■ TEKS SUMBER:
11 Tokoh di Balik Kemerdekaan dan Dasar Negara Indonesia: MOH.YAMIN
Mr.
Prof. Mohammad Yamin, S.H. adalah sastrawan, sejarawan, budayawan, politikus,
dan ahli hukum yang telah dihormati sebagai pahlawan nasional Indonesia yang
lahir di Talawi, Sawahlunto, Sumatera Barat pada 24 Agustus 1903 dan meninggal
di Jakarta pada 17 Oktober 1962 pada umur 59 tahun. Ia merupakan salah satu
perintis puisi modern Indonesia dan pelopor Sumpah Pemuda sekaligus "pencipta
imaji keindonesiaan" yang mempengaruhi sejarah persatuan Indonesia.
Latar belakang
Ayah Mohammad Yamin adalah Usman Baginda Khatib yang berasal dari Sawahlunto sedangkan iobunya bernama Siti Saadah berasal dari Padang Panjang. Ayahnya memiliki enam belas anak dari lima istri, yang hampir keseluruhannya kelak menjadi intelektual yang berpengaruh. Saudara-saudara Yamin antara lain : Muhammad Yaman, seorang pendidik; Djamaluddin Adinegoro, seorang wartawan terkemuka; dan Ramana Usman, pelopor korps diplomatik Indonesia. Selain itu sepupunya, Mohammad Amir, juga merupakan tokoh pergerakan kemerdekaan Indonesia.

■ CATATAN DATA:
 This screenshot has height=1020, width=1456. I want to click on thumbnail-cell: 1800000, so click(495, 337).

--

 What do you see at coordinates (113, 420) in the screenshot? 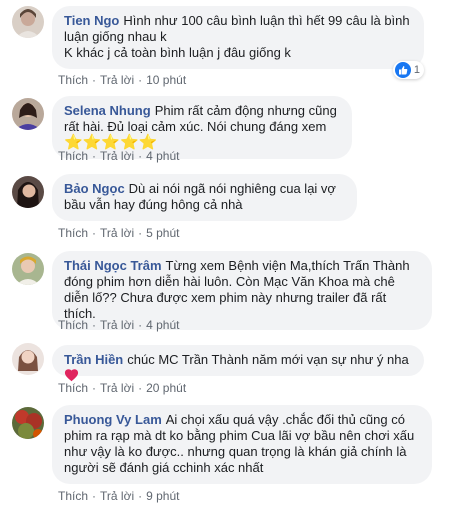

...

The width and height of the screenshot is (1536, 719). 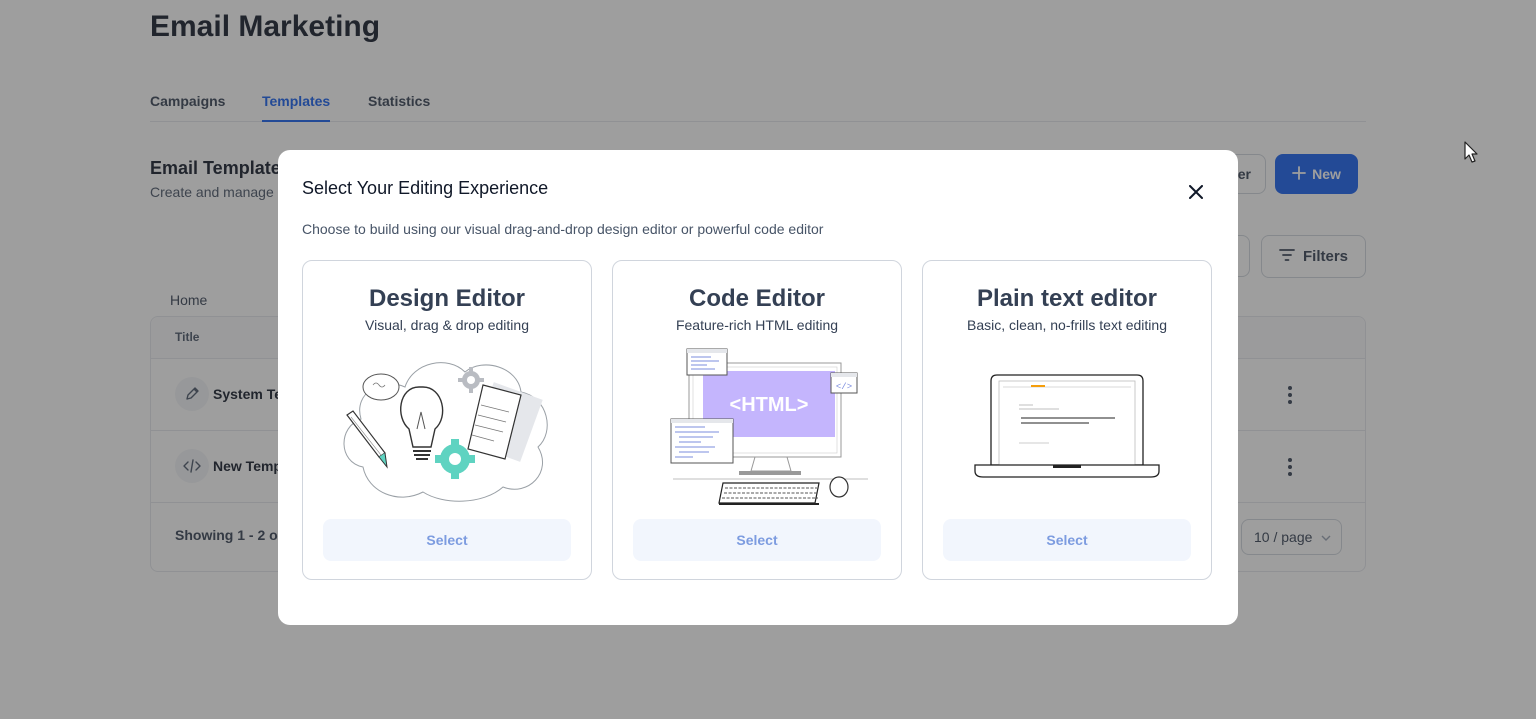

■ TUGAS YANG DIKERJAKAN:
A. Menurut teks tentang Mohammad Yamin, apa saja profesi atau bidang keahlian yang disandangnya? Sebutkan semuanya.
B. Tentukan apakah setiap pernyataan berikut sesuai dengan teks tentang Mohammad Yamin. Jawab ya atau tidak, lalu kutip kata-kata teks yang menentukannya.
(i) Mohammad Yamin lahir di Padang Panjang.
(ii) Ayah Mohammad Yamin mempunyai enam belas anak dari lima istri.
(iii) Mohammad Amir adalah saudara kandung Mohammad Yamin.
C. Lanjutkan teks tentang Mohammad Yamin mulai dari kalimat terakhirnya.
Catatan di atas sama sekali tidak dipakai di sini.

■ JAWABAN TIAP BUTIR:
A. Sastrawan, sejarawan, budayawan, politikus, dan ahli hukum.

B.
(i) Tidak. "lahir di Talawi, Sawahlunto, Sumatera Barat pada 24 Agustus 1903"
(ii) Ya. "Ayahnya memiliki enam belas anak dari lima istri"
(iii) Tidak. "sepupunya, Mohammad Amir, juga merupakan tokoh pergerakan kemerdekaan Indonesia"

C.
Sekolah dasar pertamanya di Hollandsch-Inlandsche School (HIS) Palembang, kemudian melanjutkannya ke Algemeene Middelbare School (AMS) Yogyakarta. Di AMS Yogyakarta, ia mulai mempelajari sejarah purbakala dan berbagai bahasa seperti Yunani, Latin, dan Kaei. Namun setelah tamat, niat untuk melanjutkan pendidikan ke Leiden, Belanda harus diurungnya dikarenakan ayahnya meninggal dunia. Ia kemudian menjalani kuliah di Rechtshoogeschool te Batavia (Sekolah Tinggi Hukum di Jakarta, yang kelak menjadi Fakultas Hukum Universitas Indonesia), dan berhasil memperoleh gelar Meester in de Rechten (Sarjana Hukum) pada tahun 1932.
Kesusastraan
Mohammad Yamin memulai karier sebagai seorang penulis pada dekade 1920-an semasa dunia sastra Indonesia mengalami perkembangan. Karya-karya pertamanya ditulis menggunakan bahasa Melayu dalam jurnal Jong Sumatera, sebuah jurnal berbahasa Belanda pada tahun 1920. Karya-karya terawalnya masih terikat kepada bentuk-bentuk bahasa Melayu Klasik.
Pada tahun 1922, Yamin muncul untuk pertama kali sebagai penyair dengan puisinya, Tanah Air; yang dimaksud tanah airnya yaitu Minangkabau di Sumatera. Tanah Air merupakan himpunan puisi modern Melayu pertama yang pernah diterbitkan.
Himpunan Yamin yang kedua, Tumpah Darahku, muncul pada 28 Oktober 1928. Karya ini sangat penting dari segi sejarah, karena pada waktu itulah Yamin dan beberapa orang pejuang kebangsaan memutuskan untuk menghormati satu tanah air, satu bangsa, dan satu bahasa Indonesia yang tunggal. Dramanya, Ken Arok dan Ken Dedes yang berdasarkan sejarah Jawa, muncul juga pada tahun yang sama.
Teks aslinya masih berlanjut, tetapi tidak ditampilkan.